Work to complete ->
Look through the material below and copy every line containing the word "text".

================

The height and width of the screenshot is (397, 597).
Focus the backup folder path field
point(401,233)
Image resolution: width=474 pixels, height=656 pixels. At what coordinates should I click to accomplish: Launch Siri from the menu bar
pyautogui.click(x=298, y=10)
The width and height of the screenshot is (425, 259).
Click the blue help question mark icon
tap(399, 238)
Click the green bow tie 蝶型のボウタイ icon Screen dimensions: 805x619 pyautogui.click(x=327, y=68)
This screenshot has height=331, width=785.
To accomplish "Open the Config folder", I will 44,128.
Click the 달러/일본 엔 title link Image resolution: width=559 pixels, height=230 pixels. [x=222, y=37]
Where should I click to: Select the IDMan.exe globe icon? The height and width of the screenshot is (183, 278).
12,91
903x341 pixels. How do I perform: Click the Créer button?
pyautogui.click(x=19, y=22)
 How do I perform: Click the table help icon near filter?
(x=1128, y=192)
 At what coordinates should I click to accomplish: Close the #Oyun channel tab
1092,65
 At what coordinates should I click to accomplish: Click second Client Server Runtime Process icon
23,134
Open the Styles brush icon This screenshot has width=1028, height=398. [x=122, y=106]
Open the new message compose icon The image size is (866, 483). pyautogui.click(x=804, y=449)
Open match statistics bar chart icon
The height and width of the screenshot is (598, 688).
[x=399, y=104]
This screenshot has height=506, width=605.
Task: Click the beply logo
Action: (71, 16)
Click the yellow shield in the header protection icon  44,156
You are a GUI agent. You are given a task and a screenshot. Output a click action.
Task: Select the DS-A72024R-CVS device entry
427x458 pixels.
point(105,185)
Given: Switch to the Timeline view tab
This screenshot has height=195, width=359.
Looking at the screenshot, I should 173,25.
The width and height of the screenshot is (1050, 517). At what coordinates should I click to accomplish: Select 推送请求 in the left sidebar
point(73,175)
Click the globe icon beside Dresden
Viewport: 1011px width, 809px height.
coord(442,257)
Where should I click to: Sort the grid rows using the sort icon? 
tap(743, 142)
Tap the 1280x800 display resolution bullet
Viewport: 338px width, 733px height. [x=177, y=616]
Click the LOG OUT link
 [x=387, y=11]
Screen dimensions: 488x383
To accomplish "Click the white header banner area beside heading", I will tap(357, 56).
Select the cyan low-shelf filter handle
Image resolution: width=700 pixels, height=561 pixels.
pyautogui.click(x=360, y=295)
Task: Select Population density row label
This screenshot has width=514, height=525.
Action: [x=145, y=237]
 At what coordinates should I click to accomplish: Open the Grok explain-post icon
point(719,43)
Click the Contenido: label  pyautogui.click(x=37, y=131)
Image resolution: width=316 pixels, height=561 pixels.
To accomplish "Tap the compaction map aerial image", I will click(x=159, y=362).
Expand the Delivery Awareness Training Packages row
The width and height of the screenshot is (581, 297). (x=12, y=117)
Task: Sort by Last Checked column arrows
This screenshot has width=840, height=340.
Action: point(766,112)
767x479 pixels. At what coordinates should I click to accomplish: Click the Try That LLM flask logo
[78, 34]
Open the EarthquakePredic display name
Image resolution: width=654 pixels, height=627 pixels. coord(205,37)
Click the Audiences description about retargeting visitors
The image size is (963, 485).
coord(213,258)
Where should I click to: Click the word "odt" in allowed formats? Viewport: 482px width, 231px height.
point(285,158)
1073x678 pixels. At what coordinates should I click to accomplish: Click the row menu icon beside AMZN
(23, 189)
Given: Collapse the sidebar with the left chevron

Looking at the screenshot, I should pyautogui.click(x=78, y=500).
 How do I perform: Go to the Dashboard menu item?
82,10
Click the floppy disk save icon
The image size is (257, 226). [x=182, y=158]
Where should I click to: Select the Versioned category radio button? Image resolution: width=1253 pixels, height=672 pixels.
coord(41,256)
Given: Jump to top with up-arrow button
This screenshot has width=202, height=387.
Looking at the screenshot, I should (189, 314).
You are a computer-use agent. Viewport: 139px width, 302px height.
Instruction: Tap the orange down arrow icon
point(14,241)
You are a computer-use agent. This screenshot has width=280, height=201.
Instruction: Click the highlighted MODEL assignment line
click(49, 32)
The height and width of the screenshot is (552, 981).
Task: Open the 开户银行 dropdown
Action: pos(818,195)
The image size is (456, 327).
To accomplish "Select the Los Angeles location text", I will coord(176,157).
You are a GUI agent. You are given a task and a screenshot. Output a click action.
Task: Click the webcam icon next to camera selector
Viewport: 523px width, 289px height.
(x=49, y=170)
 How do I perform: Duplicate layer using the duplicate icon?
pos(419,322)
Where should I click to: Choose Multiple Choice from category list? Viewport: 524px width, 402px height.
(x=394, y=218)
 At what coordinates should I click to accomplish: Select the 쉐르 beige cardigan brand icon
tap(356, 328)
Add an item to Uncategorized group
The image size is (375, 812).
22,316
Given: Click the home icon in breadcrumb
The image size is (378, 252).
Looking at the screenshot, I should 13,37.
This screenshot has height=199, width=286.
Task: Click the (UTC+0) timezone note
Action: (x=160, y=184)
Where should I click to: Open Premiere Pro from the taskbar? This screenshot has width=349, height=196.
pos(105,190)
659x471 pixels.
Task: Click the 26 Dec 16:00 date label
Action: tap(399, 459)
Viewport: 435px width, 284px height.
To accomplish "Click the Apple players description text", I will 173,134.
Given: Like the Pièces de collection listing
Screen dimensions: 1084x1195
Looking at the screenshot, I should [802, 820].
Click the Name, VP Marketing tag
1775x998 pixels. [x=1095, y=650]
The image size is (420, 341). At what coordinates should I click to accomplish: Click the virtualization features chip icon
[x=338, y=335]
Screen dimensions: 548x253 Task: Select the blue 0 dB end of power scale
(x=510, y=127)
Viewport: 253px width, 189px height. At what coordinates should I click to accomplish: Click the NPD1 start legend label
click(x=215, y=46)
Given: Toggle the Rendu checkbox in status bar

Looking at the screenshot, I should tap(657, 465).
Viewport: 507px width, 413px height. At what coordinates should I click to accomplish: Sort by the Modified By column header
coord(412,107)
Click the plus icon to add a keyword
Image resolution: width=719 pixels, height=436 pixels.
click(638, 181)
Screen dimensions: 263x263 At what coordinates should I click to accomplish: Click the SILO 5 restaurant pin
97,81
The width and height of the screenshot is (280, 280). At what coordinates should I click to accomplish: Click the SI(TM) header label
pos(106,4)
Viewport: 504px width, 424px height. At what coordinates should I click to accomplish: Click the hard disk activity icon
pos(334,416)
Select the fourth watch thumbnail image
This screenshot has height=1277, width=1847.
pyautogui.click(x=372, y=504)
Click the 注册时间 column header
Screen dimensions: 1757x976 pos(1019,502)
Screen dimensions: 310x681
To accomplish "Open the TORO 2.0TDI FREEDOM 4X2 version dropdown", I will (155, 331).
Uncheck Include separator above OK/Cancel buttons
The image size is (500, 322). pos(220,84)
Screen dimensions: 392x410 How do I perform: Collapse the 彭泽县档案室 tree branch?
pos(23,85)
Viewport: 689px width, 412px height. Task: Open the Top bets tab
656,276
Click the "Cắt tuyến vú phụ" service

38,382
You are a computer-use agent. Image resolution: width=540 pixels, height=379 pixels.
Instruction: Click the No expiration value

================

Solution to the exercise ->
To accomplish "Select the Los Angeles location text", I will coord(176,157).
To accomplish "Click the Apple players description text", I will 173,134.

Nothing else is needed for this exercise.